No up round powderhorn


----------



## MadMike (Mar 21, 2008)

No perminent blinds on public would be nice. Or mabey I'll build a house out there, spray paint it camouflage nail a few palms to it, and tell the state it's my duck blind. Should work?


----------



## Fresh2Salt (May 21, 2004)

I need to figure out a way to HIGH FENCE my spots. Then I could start feeding protein to the fish/ducks and really get the quality animals I deserve.


----------



## mrsh978 (Apr 24, 2006)

No , I need to spend $1000s on supplemental feeding program to get bigger stronger ( and better duckling survival - more ducks ) and larger seeded food plots before I high fence ....


----------



## Capt. Marcus Canales (Aug 25, 2005)

Fresh2Salt said:


> I need to figure out a way to HIGH FENCE my spots. Then I could start feeding protein to the fish/ducks and really get the quality animals I deserve.


Easy...buy a piece of land and do what ya want. LOL

Sent from my phone


----------



## Logan (Aug 7, 2009)

*stay off*



Quackinstackin said:


> View attachment 1982554
> 
> 
> Exhibit a
> Saw our duck blind like this after our morning hunt but jokes on them ended up with 19 next morning. I just don't understand why you would do something like this


stay off my crappie tree!! I put that there and the dang water levels dropped out.

erase it from your GPS's please....and no that top isn't meant as triple tail shade.....


----------



## Fresh2Salt (May 21, 2004)

osoobsessed said:


> Easy...buy a piece of land and do what ya want. LOL
> 
> Sent from my phone


You just gave me an idea...With the big crab trap coming up, I could snag a few and bury them just below the surface of my favorite fishing grounds. Anyone who dares to trespass would suffer lower unit catastrophe...


----------



## Capt. Marcus Canales (Aug 25, 2005)

Fresh2Salt said:


> You just gave me an idea...With the big crab trap coming up, I could snag a few and bury them just below the surface of my favorite fishing grounds. Anyone who dares to trespass would suffer lower unit catastrophe...

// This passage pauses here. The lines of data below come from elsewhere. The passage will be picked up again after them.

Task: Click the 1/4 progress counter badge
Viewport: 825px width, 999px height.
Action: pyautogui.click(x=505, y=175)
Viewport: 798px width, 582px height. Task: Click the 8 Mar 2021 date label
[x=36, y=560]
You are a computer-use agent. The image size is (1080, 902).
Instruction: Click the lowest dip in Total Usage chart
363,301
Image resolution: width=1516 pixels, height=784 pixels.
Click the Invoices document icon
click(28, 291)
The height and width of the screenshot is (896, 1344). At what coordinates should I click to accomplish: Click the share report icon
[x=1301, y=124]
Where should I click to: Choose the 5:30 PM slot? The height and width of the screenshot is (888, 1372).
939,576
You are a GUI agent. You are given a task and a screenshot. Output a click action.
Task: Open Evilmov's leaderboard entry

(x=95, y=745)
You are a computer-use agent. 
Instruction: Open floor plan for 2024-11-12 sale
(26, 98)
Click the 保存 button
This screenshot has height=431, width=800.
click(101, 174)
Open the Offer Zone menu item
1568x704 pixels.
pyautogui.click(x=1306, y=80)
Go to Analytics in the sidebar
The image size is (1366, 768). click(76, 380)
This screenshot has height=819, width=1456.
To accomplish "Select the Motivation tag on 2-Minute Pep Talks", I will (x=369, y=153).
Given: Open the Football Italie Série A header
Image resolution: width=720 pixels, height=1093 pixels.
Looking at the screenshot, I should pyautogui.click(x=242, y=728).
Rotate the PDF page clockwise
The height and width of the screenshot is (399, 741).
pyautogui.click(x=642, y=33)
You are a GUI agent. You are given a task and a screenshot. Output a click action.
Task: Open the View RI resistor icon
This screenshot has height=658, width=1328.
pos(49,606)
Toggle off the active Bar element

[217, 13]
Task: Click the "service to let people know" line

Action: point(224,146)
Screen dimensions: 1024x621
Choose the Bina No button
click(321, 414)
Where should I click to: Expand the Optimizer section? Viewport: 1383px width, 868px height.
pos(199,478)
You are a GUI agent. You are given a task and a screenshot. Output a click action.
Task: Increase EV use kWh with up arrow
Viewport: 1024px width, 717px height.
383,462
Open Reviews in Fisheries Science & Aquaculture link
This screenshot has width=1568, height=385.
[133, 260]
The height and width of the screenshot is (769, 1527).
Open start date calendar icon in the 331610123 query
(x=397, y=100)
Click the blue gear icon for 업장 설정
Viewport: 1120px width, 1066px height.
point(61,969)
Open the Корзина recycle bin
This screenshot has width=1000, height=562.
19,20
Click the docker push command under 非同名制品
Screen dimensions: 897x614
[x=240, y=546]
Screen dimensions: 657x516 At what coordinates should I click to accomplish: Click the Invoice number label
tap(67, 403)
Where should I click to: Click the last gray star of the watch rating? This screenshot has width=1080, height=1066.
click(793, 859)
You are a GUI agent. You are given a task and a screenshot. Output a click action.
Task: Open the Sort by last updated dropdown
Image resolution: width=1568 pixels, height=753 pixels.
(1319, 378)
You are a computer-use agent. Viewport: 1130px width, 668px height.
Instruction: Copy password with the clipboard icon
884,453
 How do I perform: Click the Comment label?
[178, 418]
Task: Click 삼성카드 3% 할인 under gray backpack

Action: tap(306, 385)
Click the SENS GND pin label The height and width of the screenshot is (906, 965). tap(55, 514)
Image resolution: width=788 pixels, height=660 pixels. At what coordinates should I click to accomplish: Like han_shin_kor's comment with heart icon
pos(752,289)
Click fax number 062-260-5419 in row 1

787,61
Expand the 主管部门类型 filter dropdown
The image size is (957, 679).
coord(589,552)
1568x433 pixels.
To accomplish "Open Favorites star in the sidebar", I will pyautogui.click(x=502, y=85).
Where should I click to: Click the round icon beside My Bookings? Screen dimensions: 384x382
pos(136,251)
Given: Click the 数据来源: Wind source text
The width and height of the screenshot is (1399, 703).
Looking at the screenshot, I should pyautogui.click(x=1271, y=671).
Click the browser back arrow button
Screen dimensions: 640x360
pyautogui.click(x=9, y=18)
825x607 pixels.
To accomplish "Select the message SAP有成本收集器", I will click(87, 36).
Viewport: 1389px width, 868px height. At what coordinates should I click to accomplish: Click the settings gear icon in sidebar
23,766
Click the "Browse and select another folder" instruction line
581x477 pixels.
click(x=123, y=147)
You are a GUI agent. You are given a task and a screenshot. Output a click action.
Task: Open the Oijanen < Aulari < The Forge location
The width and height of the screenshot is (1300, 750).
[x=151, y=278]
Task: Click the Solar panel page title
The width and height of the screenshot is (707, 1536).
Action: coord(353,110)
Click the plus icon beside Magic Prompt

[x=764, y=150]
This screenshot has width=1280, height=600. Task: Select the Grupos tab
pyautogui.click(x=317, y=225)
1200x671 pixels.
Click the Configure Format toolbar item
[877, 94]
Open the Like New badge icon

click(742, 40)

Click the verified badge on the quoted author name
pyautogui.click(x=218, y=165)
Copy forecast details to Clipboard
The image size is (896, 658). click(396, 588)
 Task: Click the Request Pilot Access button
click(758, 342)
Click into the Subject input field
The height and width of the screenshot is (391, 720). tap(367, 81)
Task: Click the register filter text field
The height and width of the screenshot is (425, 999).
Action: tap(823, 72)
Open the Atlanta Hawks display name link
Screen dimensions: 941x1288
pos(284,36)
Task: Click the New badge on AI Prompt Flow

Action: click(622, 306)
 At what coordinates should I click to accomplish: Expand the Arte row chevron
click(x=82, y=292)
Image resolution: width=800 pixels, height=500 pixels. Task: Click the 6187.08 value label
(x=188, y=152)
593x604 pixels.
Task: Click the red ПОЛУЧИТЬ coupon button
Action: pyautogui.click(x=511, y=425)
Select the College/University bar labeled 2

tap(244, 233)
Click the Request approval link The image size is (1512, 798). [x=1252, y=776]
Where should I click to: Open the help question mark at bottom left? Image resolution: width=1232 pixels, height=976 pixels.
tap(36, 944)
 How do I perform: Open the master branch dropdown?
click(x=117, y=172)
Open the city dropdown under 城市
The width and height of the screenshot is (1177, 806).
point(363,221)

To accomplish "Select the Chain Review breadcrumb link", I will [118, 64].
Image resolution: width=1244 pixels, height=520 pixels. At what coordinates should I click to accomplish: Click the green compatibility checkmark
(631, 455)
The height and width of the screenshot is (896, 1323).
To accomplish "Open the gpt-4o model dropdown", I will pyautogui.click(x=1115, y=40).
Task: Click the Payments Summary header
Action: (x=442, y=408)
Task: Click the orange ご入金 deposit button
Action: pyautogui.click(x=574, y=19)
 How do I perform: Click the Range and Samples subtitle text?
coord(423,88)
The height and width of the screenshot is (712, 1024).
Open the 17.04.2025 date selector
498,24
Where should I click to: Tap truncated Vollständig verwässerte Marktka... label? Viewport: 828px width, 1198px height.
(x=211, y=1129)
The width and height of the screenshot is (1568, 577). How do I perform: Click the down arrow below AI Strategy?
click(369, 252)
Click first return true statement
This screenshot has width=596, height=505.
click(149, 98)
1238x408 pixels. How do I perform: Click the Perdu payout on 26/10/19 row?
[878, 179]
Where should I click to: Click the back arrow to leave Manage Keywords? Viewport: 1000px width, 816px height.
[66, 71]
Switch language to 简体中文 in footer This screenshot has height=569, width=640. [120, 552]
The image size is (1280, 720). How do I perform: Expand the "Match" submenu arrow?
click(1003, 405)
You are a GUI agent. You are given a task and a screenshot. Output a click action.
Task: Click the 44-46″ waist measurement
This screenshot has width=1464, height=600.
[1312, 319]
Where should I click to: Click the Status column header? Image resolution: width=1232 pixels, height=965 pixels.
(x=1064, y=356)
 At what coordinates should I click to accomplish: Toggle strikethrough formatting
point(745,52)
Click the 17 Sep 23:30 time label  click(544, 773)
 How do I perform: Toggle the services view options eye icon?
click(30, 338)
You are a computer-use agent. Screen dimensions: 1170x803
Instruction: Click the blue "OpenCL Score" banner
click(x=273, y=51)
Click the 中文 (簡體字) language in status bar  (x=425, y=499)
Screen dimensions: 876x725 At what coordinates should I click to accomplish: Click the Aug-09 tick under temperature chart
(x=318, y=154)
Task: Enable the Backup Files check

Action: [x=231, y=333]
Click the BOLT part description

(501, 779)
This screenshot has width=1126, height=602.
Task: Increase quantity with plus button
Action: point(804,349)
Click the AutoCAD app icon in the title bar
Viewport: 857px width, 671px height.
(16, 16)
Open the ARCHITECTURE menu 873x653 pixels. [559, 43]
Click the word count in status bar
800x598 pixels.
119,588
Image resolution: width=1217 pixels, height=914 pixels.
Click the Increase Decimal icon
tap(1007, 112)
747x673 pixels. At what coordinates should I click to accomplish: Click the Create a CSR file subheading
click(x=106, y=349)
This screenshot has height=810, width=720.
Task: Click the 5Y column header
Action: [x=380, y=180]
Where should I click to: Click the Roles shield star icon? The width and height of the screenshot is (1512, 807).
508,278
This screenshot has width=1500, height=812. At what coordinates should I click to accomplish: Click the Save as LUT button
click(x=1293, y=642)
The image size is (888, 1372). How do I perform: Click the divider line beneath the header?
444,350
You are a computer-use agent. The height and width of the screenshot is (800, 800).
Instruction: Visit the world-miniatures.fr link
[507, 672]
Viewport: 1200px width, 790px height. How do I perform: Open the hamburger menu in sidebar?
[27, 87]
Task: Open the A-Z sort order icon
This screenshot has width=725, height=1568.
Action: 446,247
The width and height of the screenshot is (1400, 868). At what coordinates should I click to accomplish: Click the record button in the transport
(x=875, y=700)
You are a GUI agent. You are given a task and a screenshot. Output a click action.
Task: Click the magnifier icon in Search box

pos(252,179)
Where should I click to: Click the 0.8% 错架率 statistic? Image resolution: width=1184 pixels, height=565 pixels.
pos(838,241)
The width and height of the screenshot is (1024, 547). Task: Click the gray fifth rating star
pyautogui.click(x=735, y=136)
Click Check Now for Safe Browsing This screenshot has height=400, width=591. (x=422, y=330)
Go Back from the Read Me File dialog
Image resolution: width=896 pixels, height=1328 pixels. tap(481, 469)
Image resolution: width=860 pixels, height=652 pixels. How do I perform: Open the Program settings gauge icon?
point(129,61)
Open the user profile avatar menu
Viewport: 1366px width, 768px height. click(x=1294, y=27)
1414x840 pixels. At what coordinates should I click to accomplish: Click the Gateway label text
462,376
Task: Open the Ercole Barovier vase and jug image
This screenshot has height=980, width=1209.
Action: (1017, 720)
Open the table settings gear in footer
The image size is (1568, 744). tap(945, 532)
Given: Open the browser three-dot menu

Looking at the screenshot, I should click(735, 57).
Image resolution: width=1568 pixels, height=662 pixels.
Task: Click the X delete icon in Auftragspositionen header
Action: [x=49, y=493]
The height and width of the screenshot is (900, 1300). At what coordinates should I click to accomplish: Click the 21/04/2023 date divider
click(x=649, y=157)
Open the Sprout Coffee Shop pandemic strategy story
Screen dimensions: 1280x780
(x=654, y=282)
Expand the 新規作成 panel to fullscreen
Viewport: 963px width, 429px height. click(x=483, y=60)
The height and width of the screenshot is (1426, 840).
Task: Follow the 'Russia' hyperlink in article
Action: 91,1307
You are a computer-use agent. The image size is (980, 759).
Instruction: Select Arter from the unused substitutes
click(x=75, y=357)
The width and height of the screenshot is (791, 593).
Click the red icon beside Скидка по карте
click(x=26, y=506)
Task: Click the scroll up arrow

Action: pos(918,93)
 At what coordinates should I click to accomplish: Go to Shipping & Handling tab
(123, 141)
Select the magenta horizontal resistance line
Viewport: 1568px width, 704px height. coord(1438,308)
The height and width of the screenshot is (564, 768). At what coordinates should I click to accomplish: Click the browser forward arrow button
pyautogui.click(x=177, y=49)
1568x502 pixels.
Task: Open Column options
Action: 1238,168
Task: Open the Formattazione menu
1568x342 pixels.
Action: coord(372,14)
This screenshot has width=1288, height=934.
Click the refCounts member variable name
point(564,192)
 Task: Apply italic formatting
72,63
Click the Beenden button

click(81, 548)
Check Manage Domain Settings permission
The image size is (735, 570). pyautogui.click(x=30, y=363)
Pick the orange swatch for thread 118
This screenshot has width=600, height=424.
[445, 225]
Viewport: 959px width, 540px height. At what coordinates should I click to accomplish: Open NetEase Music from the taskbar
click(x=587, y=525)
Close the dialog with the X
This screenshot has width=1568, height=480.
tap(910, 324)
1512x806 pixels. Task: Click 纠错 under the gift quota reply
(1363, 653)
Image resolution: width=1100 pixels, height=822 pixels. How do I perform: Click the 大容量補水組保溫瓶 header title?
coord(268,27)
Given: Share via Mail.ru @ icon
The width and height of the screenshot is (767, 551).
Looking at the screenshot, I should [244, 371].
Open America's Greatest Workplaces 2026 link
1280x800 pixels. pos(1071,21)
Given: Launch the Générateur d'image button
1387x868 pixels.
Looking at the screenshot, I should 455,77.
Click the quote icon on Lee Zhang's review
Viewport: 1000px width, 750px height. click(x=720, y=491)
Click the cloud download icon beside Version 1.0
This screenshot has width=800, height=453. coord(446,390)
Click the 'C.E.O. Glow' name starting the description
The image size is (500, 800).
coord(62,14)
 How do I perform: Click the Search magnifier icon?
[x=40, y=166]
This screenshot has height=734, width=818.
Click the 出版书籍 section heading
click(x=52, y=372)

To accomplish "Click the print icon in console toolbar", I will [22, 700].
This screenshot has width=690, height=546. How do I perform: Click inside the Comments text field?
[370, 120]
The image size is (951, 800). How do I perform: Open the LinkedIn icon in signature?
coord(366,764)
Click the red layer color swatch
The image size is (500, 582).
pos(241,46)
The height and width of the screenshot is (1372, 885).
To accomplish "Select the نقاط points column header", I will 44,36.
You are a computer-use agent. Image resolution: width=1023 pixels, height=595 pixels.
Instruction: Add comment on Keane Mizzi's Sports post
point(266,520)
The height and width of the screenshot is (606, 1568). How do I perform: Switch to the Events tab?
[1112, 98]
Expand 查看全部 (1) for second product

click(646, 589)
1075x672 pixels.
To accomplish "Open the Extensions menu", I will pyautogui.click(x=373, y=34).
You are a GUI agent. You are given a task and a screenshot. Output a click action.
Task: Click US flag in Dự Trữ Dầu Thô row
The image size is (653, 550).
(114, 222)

LOL....I love these threads.

Sent from my phone


----------



## Spec-Rig.006 (Nov 2, 2007)

Quackinstackin said:


> View attachment 1982554
> 
> 
> Exhibit a
> Saw our duck blind like this after our morning hunt but jokes on them ended up with 19 next morning. I just don't understand why you would do something like this


I just don't understand why anyone would built a monstrosity like this.


----------



## spurgersalty (Jun 29, 2010)

Spec-Rig.006 said:


> I just don't understand why anyone would built a monstrosity like this.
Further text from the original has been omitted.